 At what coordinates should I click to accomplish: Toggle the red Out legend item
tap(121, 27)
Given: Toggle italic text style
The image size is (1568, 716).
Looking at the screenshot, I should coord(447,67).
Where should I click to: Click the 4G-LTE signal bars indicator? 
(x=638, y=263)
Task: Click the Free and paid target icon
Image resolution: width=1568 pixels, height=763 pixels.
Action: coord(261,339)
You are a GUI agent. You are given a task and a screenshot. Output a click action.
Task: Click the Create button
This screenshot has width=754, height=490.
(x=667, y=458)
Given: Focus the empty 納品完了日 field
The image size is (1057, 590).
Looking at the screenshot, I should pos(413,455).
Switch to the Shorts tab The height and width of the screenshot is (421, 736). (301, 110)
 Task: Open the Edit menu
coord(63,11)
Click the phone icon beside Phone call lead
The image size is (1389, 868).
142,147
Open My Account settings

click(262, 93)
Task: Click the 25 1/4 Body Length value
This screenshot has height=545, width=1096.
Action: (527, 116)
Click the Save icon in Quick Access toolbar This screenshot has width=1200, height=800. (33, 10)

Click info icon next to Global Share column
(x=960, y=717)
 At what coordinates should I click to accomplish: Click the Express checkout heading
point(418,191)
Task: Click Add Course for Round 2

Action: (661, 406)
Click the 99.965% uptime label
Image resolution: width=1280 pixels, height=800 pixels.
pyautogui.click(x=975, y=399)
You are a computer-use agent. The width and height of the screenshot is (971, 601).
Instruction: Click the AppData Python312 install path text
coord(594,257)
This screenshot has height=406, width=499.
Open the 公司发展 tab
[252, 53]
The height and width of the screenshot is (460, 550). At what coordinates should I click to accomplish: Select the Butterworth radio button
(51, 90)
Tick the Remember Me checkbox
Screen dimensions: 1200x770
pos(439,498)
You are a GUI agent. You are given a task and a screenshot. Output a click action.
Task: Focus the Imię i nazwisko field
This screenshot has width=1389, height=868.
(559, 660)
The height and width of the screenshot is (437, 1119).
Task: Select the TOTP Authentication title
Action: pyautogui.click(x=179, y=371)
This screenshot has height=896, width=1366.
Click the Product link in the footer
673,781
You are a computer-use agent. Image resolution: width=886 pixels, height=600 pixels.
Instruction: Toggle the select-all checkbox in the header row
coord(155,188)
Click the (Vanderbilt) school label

▶ **Problem to solve**
All of the entries above are to be written out again exactly.

▶ **Task result**
 At what coordinates should I click to accomplish: Toggle the red Out legend item
tap(121, 27)
Given: Toggle italic text style
The image size is (1568, 716).
Looking at the screenshot, I should coord(447,67).
Where should I click to: Click the 4G-LTE signal bars indicator? 
(x=638, y=263)
Task: Click the Free and paid target icon
Image resolution: width=1568 pixels, height=763 pixels.
Action: coord(261,339)
You are a GUI agent. You are given a task and a screenshot. Output a click action.
Task: Click the Create button
This screenshot has width=754, height=490.
(x=667, y=458)
Given: Focus the empty 納品完了日 field
The image size is (1057, 590).
Looking at the screenshot, I should pos(413,455).
Switch to the Shorts tab The height and width of the screenshot is (421, 736). (301, 110)
 Task: Open the Edit menu
coord(63,11)
Click the phone icon beside Phone call lead
The image size is (1389, 868).
142,147
Open My Account settings

click(262, 93)
Task: Click the 25 1/4 Body Length value
This screenshot has height=545, width=1096.
Action: (527, 116)
Click the Save icon in Quick Access toolbar This screenshot has width=1200, height=800. (33, 10)

Click info icon next to Global Share column
(x=960, y=717)
 At what coordinates should I click to accomplish: Click the Express checkout heading
point(418,191)
Task: Click Add Course for Round 2

Action: (661, 406)
Click the 99.965% uptime label
Image resolution: width=1280 pixels, height=800 pixels.
pyautogui.click(x=975, y=399)
You are a computer-use agent. The width and height of the screenshot is (971, 601).
Instruction: Click the AppData Python312 install path text
coord(594,257)
This screenshot has height=406, width=499.
Open the 公司发展 tab
[252, 53]
The height and width of the screenshot is (460, 550). At what coordinates should I click to accomplish: Select the Butterworth radio button
(51, 90)
Tick the Remember Me checkbox
Screen dimensions: 1200x770
pos(439,498)
You are a GUI agent. You are given a task and a screenshot. Output a click action.
Task: Focus the Imię i nazwisko field
This screenshot has width=1389, height=868.
(559, 660)
The height and width of the screenshot is (437, 1119).
Task: Select the TOTP Authentication title
Action: pyautogui.click(x=179, y=371)
This screenshot has height=896, width=1366.
Click the Product link in the footer
673,781
You are a computer-use agent. Image resolution: width=886 pixels, height=600 pixels.
Instruction: Toggle the select-all checkbox in the header row
coord(155,188)
Click the (Vanderbilt) school label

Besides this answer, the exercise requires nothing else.